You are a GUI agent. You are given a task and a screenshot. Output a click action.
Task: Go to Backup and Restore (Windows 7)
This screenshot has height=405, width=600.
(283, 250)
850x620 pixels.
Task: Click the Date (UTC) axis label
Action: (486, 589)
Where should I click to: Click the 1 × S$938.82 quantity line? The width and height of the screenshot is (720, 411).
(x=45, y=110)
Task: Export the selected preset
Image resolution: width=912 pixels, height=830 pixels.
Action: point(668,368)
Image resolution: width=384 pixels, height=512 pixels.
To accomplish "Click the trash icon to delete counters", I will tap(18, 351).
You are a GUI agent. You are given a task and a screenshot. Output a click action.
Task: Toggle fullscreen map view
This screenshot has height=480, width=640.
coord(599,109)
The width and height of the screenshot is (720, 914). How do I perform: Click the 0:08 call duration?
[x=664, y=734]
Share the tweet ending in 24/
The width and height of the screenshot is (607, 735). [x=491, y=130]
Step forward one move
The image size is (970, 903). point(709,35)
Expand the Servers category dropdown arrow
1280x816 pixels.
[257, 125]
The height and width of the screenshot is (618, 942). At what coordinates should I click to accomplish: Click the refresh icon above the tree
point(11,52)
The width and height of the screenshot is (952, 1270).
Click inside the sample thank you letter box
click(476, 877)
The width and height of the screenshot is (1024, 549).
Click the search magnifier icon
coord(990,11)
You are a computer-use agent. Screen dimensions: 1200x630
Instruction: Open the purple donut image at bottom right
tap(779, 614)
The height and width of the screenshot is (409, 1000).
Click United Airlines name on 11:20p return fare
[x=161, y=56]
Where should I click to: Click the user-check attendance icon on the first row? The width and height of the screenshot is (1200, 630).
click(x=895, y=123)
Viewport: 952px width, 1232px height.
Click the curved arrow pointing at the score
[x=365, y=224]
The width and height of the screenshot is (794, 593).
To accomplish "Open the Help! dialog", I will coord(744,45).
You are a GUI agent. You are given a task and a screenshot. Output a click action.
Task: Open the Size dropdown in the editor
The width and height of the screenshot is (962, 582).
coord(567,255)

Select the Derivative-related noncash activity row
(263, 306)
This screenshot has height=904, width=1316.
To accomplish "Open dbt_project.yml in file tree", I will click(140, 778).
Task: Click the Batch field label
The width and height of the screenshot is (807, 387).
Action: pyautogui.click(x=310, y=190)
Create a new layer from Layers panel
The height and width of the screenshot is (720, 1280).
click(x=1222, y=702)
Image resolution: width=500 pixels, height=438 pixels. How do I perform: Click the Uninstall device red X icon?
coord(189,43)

= How to complete this task =
Return the material exactly as it stands above, but only from its first line to the line containing "Image resolution: width=384", both ends included.

= Response below =
You are a GUI agent. You are given a task and a screenshot. Output a click action.
Task: Go to Backup and Restore (Windows 7)
This screenshot has height=405, width=600.
(283, 250)
850x620 pixels.
Task: Click the Date (UTC) axis label
Action: (486, 589)
Where should I click to: Click the 1 × S$938.82 quantity line? The width and height of the screenshot is (720, 411).
(x=45, y=110)
Task: Export the selected preset
Image resolution: width=912 pixels, height=830 pixels.
Action: point(668,368)
Image resolution: width=384 pixels, height=512 pixels.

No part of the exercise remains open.